On studying the germinate function it seems to me that the Tree values that you are passing to it needs to be sorted on TreeBranchId field in the ascending order.
The BranchID: 1122212 where you have placed 43 is not the actual 1122212 branch.
Due to the order in which you have fed the values in the Tree, the function is somehow messing the location of branch.
I was curious to see if I increase the length of Branch ID: 1122212, will it change the branch where 43 is placed, and guess what? it didn't. The branch which actually showed an increase in length was the branch where you have placed 37 and 38.
So this hint pointed out that something was wrong with germinate function. On further debugging I was able to make it work using the below code.

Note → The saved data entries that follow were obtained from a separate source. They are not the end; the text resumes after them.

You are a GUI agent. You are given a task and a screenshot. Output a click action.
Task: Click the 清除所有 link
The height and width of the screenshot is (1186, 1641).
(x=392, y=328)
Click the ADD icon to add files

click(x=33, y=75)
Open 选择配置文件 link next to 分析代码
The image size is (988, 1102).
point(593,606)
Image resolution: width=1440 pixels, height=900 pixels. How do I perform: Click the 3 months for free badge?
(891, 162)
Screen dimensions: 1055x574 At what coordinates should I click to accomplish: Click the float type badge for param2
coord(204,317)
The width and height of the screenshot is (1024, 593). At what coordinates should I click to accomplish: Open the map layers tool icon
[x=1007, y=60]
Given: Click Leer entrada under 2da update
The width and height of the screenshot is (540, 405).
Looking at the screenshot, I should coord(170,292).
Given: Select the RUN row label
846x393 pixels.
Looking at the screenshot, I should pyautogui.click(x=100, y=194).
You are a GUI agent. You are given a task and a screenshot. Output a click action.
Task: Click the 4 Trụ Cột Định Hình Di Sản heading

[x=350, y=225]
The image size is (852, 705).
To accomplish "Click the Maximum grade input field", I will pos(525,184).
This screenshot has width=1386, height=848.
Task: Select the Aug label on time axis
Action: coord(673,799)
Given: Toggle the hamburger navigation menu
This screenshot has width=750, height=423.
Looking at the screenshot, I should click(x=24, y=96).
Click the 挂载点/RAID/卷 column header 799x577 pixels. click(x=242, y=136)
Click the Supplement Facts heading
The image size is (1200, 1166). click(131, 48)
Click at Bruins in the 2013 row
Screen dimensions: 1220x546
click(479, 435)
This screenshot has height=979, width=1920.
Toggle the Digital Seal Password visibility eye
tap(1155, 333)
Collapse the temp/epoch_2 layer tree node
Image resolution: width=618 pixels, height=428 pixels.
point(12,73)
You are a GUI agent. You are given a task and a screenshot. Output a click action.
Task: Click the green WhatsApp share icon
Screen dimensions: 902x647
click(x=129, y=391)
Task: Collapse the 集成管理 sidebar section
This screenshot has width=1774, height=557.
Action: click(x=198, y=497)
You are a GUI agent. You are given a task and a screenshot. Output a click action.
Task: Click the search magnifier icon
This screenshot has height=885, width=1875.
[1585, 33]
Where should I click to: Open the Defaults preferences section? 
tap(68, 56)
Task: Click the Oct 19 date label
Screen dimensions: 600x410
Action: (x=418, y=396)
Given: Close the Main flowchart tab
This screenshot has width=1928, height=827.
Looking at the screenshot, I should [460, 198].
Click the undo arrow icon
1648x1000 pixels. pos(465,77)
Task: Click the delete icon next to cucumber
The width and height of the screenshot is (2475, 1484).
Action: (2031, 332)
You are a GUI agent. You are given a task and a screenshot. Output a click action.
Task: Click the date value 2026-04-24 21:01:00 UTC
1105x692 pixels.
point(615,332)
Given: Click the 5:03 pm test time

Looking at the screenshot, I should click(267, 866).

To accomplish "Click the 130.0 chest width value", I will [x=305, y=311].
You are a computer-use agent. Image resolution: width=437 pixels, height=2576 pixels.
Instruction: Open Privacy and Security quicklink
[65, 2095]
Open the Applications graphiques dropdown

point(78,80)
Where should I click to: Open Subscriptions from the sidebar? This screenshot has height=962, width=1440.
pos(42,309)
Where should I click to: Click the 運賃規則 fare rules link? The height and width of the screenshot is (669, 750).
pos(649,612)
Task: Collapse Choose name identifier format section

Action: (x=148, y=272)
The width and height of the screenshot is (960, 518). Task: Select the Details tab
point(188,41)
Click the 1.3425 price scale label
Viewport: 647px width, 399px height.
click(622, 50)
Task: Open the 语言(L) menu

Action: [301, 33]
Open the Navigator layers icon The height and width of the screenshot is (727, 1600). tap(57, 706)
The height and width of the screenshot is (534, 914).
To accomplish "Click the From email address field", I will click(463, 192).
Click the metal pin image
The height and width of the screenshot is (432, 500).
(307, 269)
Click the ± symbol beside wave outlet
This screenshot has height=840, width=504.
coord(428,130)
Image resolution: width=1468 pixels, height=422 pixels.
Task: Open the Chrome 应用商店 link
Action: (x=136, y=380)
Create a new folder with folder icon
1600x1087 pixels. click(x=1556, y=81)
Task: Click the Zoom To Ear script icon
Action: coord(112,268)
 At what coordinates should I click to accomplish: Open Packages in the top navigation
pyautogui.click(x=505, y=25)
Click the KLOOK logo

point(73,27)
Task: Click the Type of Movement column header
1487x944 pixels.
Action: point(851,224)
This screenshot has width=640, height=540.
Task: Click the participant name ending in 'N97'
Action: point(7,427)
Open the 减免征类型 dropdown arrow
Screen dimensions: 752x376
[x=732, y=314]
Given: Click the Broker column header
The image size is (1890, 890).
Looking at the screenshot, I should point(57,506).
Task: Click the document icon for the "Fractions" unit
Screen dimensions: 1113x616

Tree<-read.csv("treeBranch.csv")
Tree<-Tree[order(Tree$TreeBranchID),]
g <- germinate(list(trunk.height=15,
branches=Tree$TreeBranchID,
lengths=Tree$TreeBranchLength),
left='1', right='2', angle=30)
xy <- squirrels(g, Populations$PopulationBranchID,pos=Populations$PopulationPositionOnBranch,
left='1', right='2', pch=21, bg='white', cex=3, lwd=2)
text(xy$x, xy$y, labels=seq_len(nrow(xy)), font=1)